Y hay que conocer desde dentro a Brasil para entender que, al miedo de las fuerzas democráticas de precipitar en un abismo neofascista en clima de guerra civil, se unía también y diría, sobre todo, el miedo a perder una de sus esencias más ancestrales como lo son su amor por la fiesta, por la amistad, por el simple gusto de estar juntos, por la solidaridad, sobre todo de los más pobres, que son la gran mayoría del país.
Había sido justamente la tormenta de odios, de violencia, de mentiras, de desprecio por la democracia y hasta de descosidos dentro de las propias familias y entre amigos que parecían eternos desencadenada por un gobierno con vocación de destrucción y con sueños de acumular armas de muerte.

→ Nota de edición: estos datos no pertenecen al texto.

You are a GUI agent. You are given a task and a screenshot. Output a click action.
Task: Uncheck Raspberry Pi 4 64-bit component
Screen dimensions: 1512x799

Para entender los nuevos aires de esperanza de normalidad y de vuelta al talante festivo de los brasileños mientras el bolsonarismo se va reduciendo a una simple rabieta de niños violentos, es bueno, estos días, leer las cartas de los lectores a los grandes diarios nacionales. Si dichos mensajes suelen ser siempre un termómetro fiel de la temperatura existencial de la masa de la sociedad, en Brasil, en estos días de retorno a la perdida normalidad democrática, lo son con mayor intensidad.
Y son esas personas de la calle que se molestan en escribir a un periódico o una red social democrática quienes mejor saben describir el estado de ánimo de un país. Desde que el extremista Bolsonaro pronunció su fatídico y profético “acabó”, tras perder las elecciones, de repente la sociedad, aunque quizás sepa que la ola de violencia y de odio seguirán dando coletazos, ha husmeado que la normalidad vuelve a estar a las puertas.
Valga como botón de muestra lo que, bajo el título “la derrota del odio”, escribió a la sección de cartas al diario O Globo, justamente una mujer, Clara Davidowich: “La democracia ha vencido al odio, aunque aún necesita ser cuidada. Reitero la llamada de los brasileños a la vuelta a la normalidad”, y añade: “La característica de alegría, mezclada de solidaridad, vuelve a nuestro Brasil, único entre las naciones”. Concluye la lectora augurando que se disipe el drama de lo que ella llama “la destrucción de nuestros valores humanitarios”.
Es lo que la serie, veterana e iluminada periodista Carla Jiménez ha definido en una de sus columnas de la edición brasileña de The Intercept como esencial de los valores que el bolsonarismo había envenenado y que hacen parte esencial de la idiosincrasia de este país y que resume en un solo vocablo: la “delicadeza”.
Alguien podría preguntarse cómo un país con fuertes dosis de violencia racial e institucional pueda tener en su DNA la delicadeza. Pues sí. Y la parte de esa delicadeza que el bolsonarismo había ensombrecido para dar paso al odio hasta entre amigos está volviendo.
Ayer mismo estaba en la calle con unas frutas en la mano que acababa de comprar. Se me acercó una mujer que no conocía, con una bolsa de plástico para que las colocara allí: “Le va a ser más cómodo llevarlas”, me dijo, y desapareció. Sí, ya sería un avance si al clima de odio sembrado por el bolsonarismo empezara a rebrotar esa difícil planta de la delicadeza en el trato en un mundo que parece cada día más moderno y tecnológico, pero también más huérfano de esa rara semilla de la comprensión y de la búsqueda de la armonía perdida.
Se puede ser de izquierdas, de derechas o de centro. Cada uno escoge su rincón político o religioso en el que se siente más a gusto. Lo que no se puede y Brasil acaba de derrotar es el ser de un partido o de una creencia que tiene al odio y a la pasión morbosa por las armas como ingrediente esencial de su política.